*** Source information ***

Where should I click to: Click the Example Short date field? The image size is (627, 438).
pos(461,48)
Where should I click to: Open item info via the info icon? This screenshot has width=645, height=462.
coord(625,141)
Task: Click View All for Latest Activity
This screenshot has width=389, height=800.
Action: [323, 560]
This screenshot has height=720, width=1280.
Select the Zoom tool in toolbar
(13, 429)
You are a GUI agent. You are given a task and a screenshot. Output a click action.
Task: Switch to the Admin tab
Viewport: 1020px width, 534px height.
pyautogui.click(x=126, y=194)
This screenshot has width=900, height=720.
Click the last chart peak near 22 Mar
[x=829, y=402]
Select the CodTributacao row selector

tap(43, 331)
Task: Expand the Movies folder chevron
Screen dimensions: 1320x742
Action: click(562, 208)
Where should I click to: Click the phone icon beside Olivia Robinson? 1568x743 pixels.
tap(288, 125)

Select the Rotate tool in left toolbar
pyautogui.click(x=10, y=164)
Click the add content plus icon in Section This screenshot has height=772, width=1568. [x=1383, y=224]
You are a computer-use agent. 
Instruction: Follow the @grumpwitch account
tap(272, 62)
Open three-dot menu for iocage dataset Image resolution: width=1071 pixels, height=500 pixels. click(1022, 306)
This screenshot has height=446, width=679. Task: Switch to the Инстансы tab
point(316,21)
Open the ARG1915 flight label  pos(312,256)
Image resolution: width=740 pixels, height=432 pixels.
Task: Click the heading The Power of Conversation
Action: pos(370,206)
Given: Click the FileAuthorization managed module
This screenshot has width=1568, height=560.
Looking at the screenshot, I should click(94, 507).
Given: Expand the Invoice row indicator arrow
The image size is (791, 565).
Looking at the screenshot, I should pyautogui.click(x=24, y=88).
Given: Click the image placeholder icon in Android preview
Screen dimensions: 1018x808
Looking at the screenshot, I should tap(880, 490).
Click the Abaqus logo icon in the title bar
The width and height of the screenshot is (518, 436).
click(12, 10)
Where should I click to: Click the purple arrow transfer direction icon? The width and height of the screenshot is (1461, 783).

*** End of Source information ***

▸ **Aim of the task**:
Repeat each record word for word.

▸ **Task result**:
Where should I click to: Click the Example Short date field? The image size is (627, 438).
pos(461,48)
Where should I click to: Open item info via the info icon? This screenshot has width=645, height=462.
coord(625,141)
Task: Click View All for Latest Activity
This screenshot has width=389, height=800.
Action: [323, 560]
This screenshot has height=720, width=1280.
Select the Zoom tool in toolbar
(13, 429)
You are a GUI agent. You are given a task and a screenshot. Output a click action.
Task: Switch to the Admin tab
Viewport: 1020px width, 534px height.
pyautogui.click(x=126, y=194)
This screenshot has width=900, height=720.
Click the last chart peak near 22 Mar
[x=829, y=402]
Select the CodTributacao row selector

tap(43, 331)
Task: Expand the Movies folder chevron
Screen dimensions: 1320x742
Action: click(562, 208)
Where should I click to: Click the phone icon beside Olivia Robinson? 1568x743 pixels.
tap(288, 125)

Select the Rotate tool in left toolbar
pyautogui.click(x=10, y=164)
Click the add content plus icon in Section This screenshot has height=772, width=1568. [x=1383, y=224]
You are a computer-use agent. 
Instruction: Follow the @grumpwitch account
tap(272, 62)
Open three-dot menu for iocage dataset Image resolution: width=1071 pixels, height=500 pixels. click(1022, 306)
This screenshot has height=446, width=679. Task: Switch to the Инстансы tab
point(316,21)
Open the ARG1915 flight label  pos(312,256)
Image resolution: width=740 pixels, height=432 pixels.
Task: Click the heading The Power of Conversation
Action: pos(370,206)
Given: Click the FileAuthorization managed module
This screenshot has width=1568, height=560.
Looking at the screenshot, I should click(94, 507).
Given: Expand the Invoice row indicator arrow
The image size is (791, 565).
Looking at the screenshot, I should pyautogui.click(x=24, y=88).
Given: Click the image placeholder icon in Android preview
Screen dimensions: 1018x808
Looking at the screenshot, I should tap(880, 490).
Click the Abaqus logo icon in the title bar
The width and height of the screenshot is (518, 436).
click(12, 10)
Where should I click to: Click the purple arrow transfer direction icon? The width and height of the screenshot is (1461, 783).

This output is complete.